3.3 氨氮脅迫對仔魚免疫系統(tǒng)的影響

魚類生活的水環(huán)境病原體復(fù)雜多變, 病原體會(huì)增加宿主免疫系統(tǒng)功能障礙, 因此集約化養(yǎng)殖中氨氮對魚類免疫影響已成為熱點(diǎn)問題[29,55], 而魚類先天性免疫被認(rèn)為是抵抗外界病原體的第一道防線[56,57]。溶菌酶在生物體中廣泛存在, 其轉(zhuǎn)錄水平或者活力是魚類先天免疫的重要指標(biāo)。章瓊[60]研究報(bào)道,72h氨氮(20 mg/L)急性脅迫導(dǎo)致團(tuán)頭魴成魚鰓組織中溶菌酶基因表達(dá)量顯著下降, 免疫系統(tǒng)功能減弱。相似地, 急性氨氮暴露也造成瓦氏黃顙魚成魚血清中溶菌酶含量顯著性降低, 導(dǎo)致免疫系統(tǒng)功能減弱[61]。同樣, 長期氨氮(5.56—5.80 mg/L)暴露導(dǎo)致黃顙魚幼魚(1.94±0.05) g肝臟中溶菌酶活性顯著降低[62]。相反, 黃顙魚在氨氮(5.70 mg/L)3h短期急性暴露后, 肝臟中溶菌酶呈現(xiàn)顯著性上升[15]。在本研究中, 氨氮暴露后鰱和團(tuán)頭魴仔魚LYZ含量沒有顯著變化, 但草魚魴仔魚中顯著下降, 而黃顙魚中顯著升高, 可見氨氮脅迫導(dǎo)致4種仔魚呈現(xiàn)差異性免疫響應(yīng), 草魚表現(xiàn)為免疫反應(yīng)抑制, 黃顙魚表現(xiàn)為免疫反應(yīng)興奮, 而鰱和團(tuán)頭魴免疫反應(yīng)未受影響。本實(shí)驗(yàn)雙因素方差分析顯示, 氨氮對LYZ含量影響顯著, 但是4種仔魚體內(nèi)LYZ之間沒有顯著差異。魚類的補(bǔ)體可裂解外界細(xì)胞, 對外來生物產(chǎn)生調(diào)節(jié)作用, 其中補(bǔ)體C3在補(bǔ)體級聯(lián)反應(yīng)中起著核心作用[58,59]。在本研究中, 氨氮暴露未導(dǎo)致C3含量在4種仔魚中出現(xiàn)顯著變化, 但c3基因表達(dá)呈現(xiàn)顯著升高。相似地, 高濃度氨氮(10 mg/L)急性脅迫24h后, 團(tuán)頭魴成魚血清中C3和C4含量沒有顯著變化[63]。同樣, 在24h急性氨暴露后, 草魚成魚血清中C3含量無顯著變化[64]。綜合以上結(jié)果表明, 氨氮暴露下4種仔魚通過提高C3基因表達(dá)量維持體內(nèi)C3含量恒定。

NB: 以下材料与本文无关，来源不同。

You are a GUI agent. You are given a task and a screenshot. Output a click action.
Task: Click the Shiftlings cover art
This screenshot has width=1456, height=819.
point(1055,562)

細(xì)胞因子家族中il1β和tnfα被視為重要的促炎細(xì)胞因子, 在受到外界損傷時(shí)作為幾種免疫反應(yīng)的中間因素參與炎癥反應(yīng)[65—68]。氨氮(10 mg/L)急性脅迫導(dǎo)致鯽(Carassius auratus)肝臟中tnfα和il1β表達(dá)升高[66], 表明機(jī)體發(fā)生了炎癥反應(yīng)。同樣, 急性氨氮暴露也可誘導(dǎo)河豚(Takifugu obscurus)和翹嘴鱖(Siniperca chuatsi)肝臟中tnfα表達(dá)升高[70,71]。此外, 急性96h氨氮(0.14和0.28 mg/L)脅迫導(dǎo)致黃顙魚頭腎巨噬細(xì)胞il1和tnf基因相對表達(dá)量顯著下降[72]。在本研究中, 3 mg/L氨氮處理導(dǎo)致4種仔魚體內(nèi)tnfα基因表達(dá)量均顯著升高, 且其在鰱和草魚仔魚體內(nèi)的漲幅低于團(tuán)頭魴和黃顙魚仔魚, 表明團(tuán)頭魴和黃顙魚仔魚可能較其他兩種仔魚對氨耐受性弱。與tnfα表達(dá)結(jié)果相似, 氨氮暴露導(dǎo)致草魚仔魚、團(tuán)頭魴仔魚和黃顙魚仔魚il1β表達(dá)顯著升高,且黃顙魚仔魚中il1β表達(dá)對氨脅迫表現(xiàn)更加敏感,但鰱仔魚體內(nèi)il1β表達(dá)顯著下降。雙因素方差分析表明, 同一氨氮濃度下4種仔魚之間tnfα和il1β表達(dá)存在顯著差異, 黃顙魚仔魚體內(nèi)免疫炎癥因子(tnfα和il1β)在低濃度氨氮(1 mg/L)下表達(dá)量較低, 但在高濃度氨氮(3 mg/L)條件下表達(dá)量較高, 而鰱和草魚仔魚卻表現(xiàn)出相反趨勢。由此可見, 氨氮暴露干擾了4種仔魚免疫反應(yīng), 引發(fā)炎癥反應(yīng), 其中黃顙魚仔魚和團(tuán)頭魴仔魚較其他兩種仔魚對氨耐受性更弱。

4 結(jié)論

氨氮脅迫導(dǎo)致4種不同食性魚類仔魚產(chǎn)生氧化應(yīng)激和免疫炎癥響應(yīng), 損害機(jī)體內(nèi)酶的平衡, 降低仔魚的抗氧化能力和先天性免疫功能, 影響基因的轉(zhuǎn)錄水平和酶的合成, 導(dǎo)致生長遲緩甚至死亡。在抗氧化和免疫對氨氮耐受性方面, 鰱仔魚的抗性最強(qiáng), 其次是草魚和團(tuán)頭魴仔魚, 而黃顙魚仔魚抵抗力較弱。鑒于此, 苗種培育階段應(yīng)該重視水體中氨氮濃度控制, 特別是在肉食性黃顙魚仔魚的培育過程。